How to Shorten the Elder Care Crisis

By Franklin Drazen, CELA

Many people who call my office are in the midst of an elder care crisis, but they can’t see it.

What is an elder care crisis? It’s what happens when the older adult has a problem that throws the family into chaos. It could be a medical event, a fall, an accident, a car wreck, or something else.

For these families, the elder care crisis isn’t a special event. It’s an everyday occurrence.

Things have to get really bad for these family caregivers to pick up the phone and ask for our help, and when they do, the help they often request will fix only a small fraction of the problem. For instance, a man with advanced Alzheimer’s disease who is still living at home mistakes his wife for an intruder and attacks her. She is in a coma in the hospital, and the kids call me for help with asset protection.
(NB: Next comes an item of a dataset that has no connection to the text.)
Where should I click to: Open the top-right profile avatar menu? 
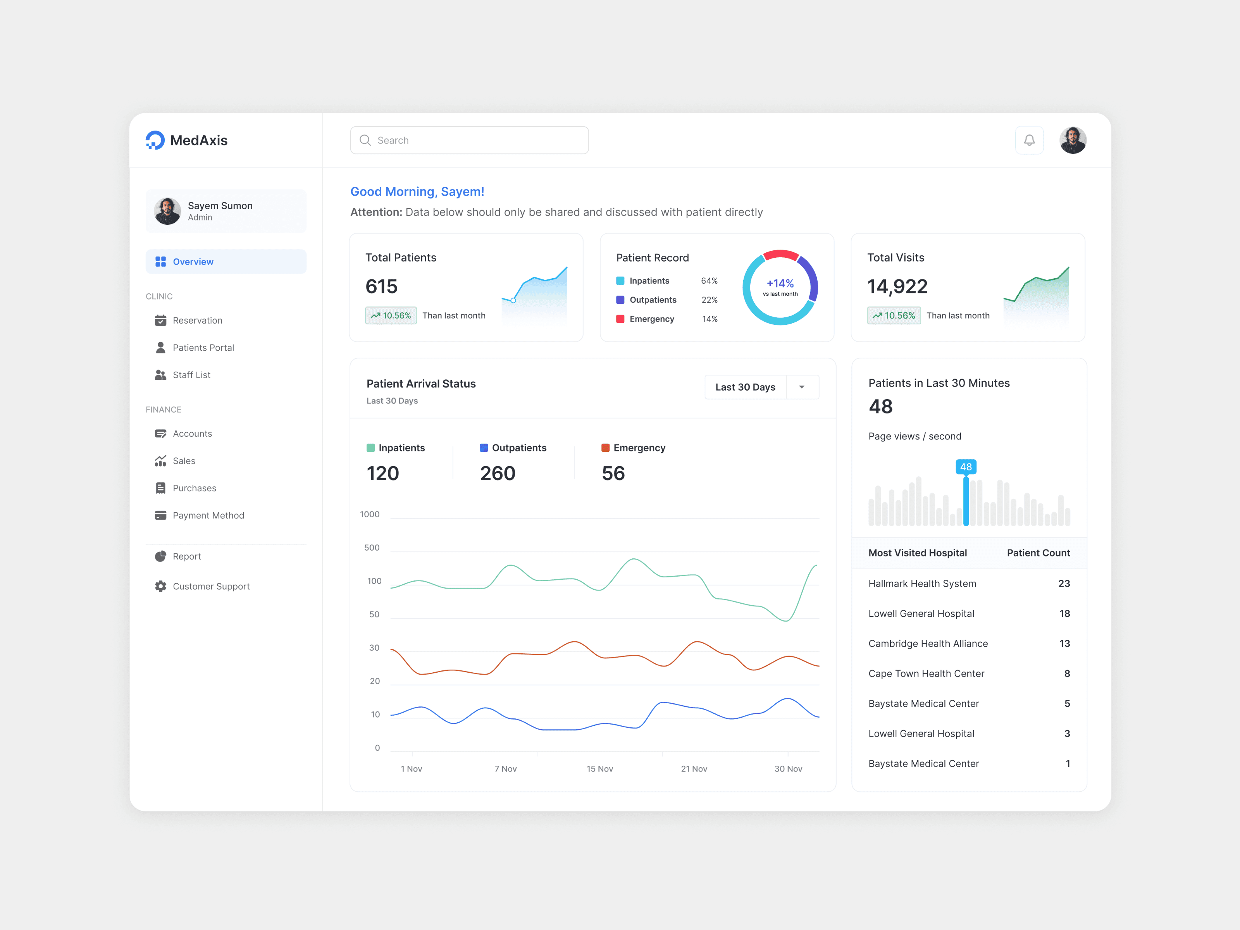(1072, 140)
Most families don’t come to me after the first crisis, because they don’t recognize their situation as a crisis. Let’s say your elderly mother falls, breaks a bone, and ends up in the hospital. After spending a month in rehab, she comes home. Medicare provides help for a few weeks, but after that ends, Mom tells you she doesn’t need any help. You know she does and that it’s only a matter of time before something else happens, which means you and your siblings are on pins and needles waiting for the next emergency. When that happens, as it always does, everybody jumps. You and your siblings spend all your time and resources taking care of that crisis and the stress it creates, only to bring her home and repeat the same sorry cycle again and again. Usually, people don’t realize there is a different way to deal with these concerns.

In my work as an elder law attorney, I look for fact patterns, and this is a common one. Families like these are going from crisis to crisis to crisis. There’s no peace for anyone.
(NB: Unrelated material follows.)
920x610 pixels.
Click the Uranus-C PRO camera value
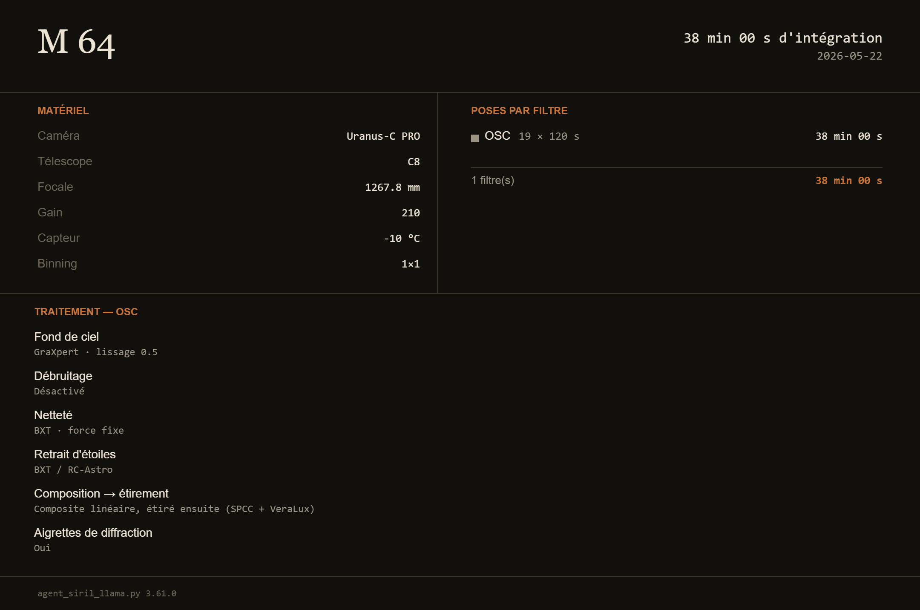coord(383,136)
However, my clients who opt for Life Care Plans don’t experience these crises. When the day comes that Mom needs help or can’t stay at home anymore, her children are prepared. This kind of planning turns every crisis into a transition, removing the chaos and stress from the equation.

When I compare the faces and demeanor of people when they arrive for their initial meeting with me to how they appear when they leave hire us, the difference is striking. They almost always come in with long faces showing the pressure they feel. Often the caregivers are under so much stress that they can’t answer even the simplest questions. If other family members attend this first meeting, it’s easy to see the conflict simmering under the surface. After these people hire us to create a Life Care Plan for their loved one, the stress drains away. You can see it on their faces. Their think can clearly again. They can plan. They can smile. They can go back to being a spouse, a son, a daughter, a loved one. Family harmony is often restored. It’s wonderful to watch and to be part of.
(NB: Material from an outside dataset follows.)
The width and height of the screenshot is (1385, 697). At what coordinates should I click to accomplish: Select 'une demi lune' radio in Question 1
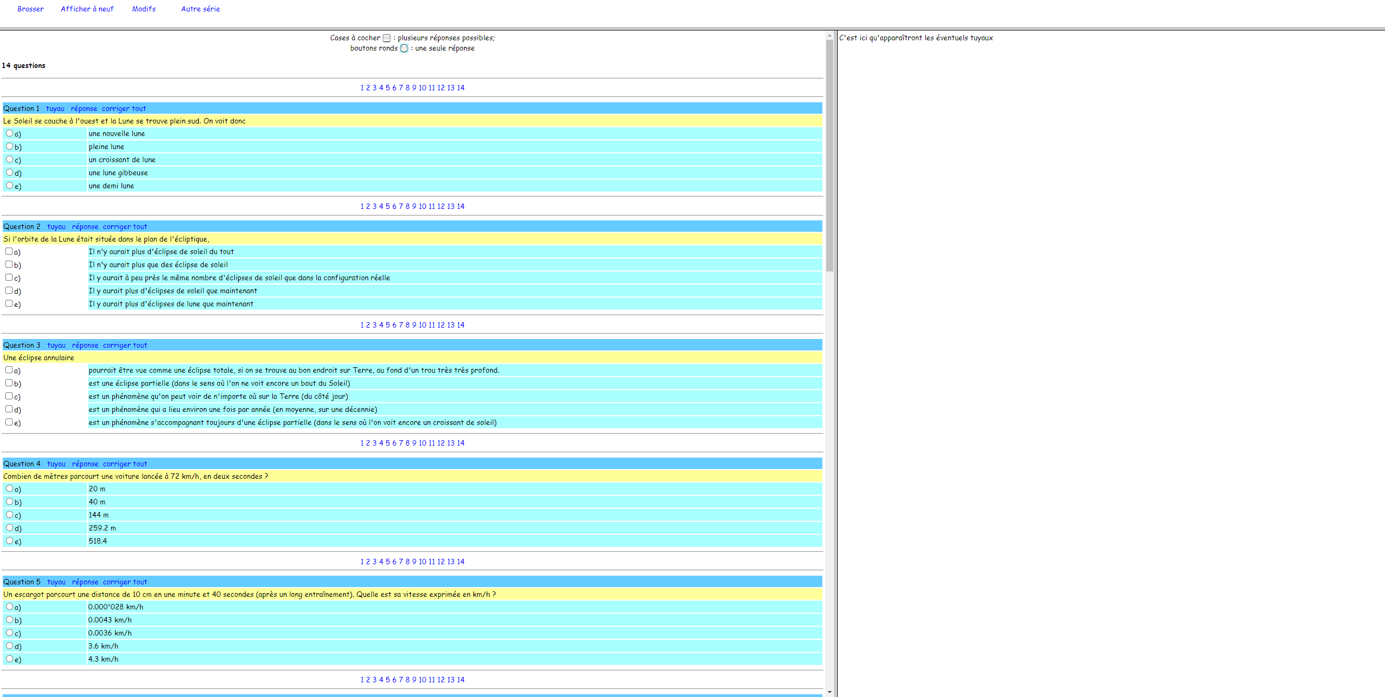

One of the biggest reasons families linger for weeks, months, or even years in crisis mode involves the adult children. In many cases, the kids are unwilling to accept the role reversal that often happens as parents age. The children need to step into the role of the parent, and some put it off for as long as possible, even if the older adult has a condition like dementia or Alzheimer’s disease. The kids are still looking to their parent for approval, validation, agreement, and logic.

When the adult children resist taking the reins, it’s my job to help them understand what’s at stake. This requires finesse. “You have the power of attorney, right?” I asked the Melissa, the daughter of woman with dementia who was looking for her mother to make the final decision about moving to memory care. “You’re the trustee of her trust, right? You make her medical decisions for her, right?”

Melissa nodded.

What I said next is obvious to me, but it rarely occurs to most adult children in the throes of a never-ending elder care crisis.

"Do you know why your mom put you in those roles?” I asked. “She did it because she trusted you to make the right decisions when she needs help. By looking to Mom to be the adult, you are making things far more difficult for her. You're looking at her to be the adult. Mom can't relax because you're telling her you can't make the decision. If you want to be kind to your mother, you will step up and make the decision. It will work for  both of you.”

That’s how you keep the elder care crisis from going on forever.

Franklin Drazen is a Certified Elder Law Attorney and the founding member of Drazen Rubin Law, a Life Care Planning Law Firm in Milford, Connecticut.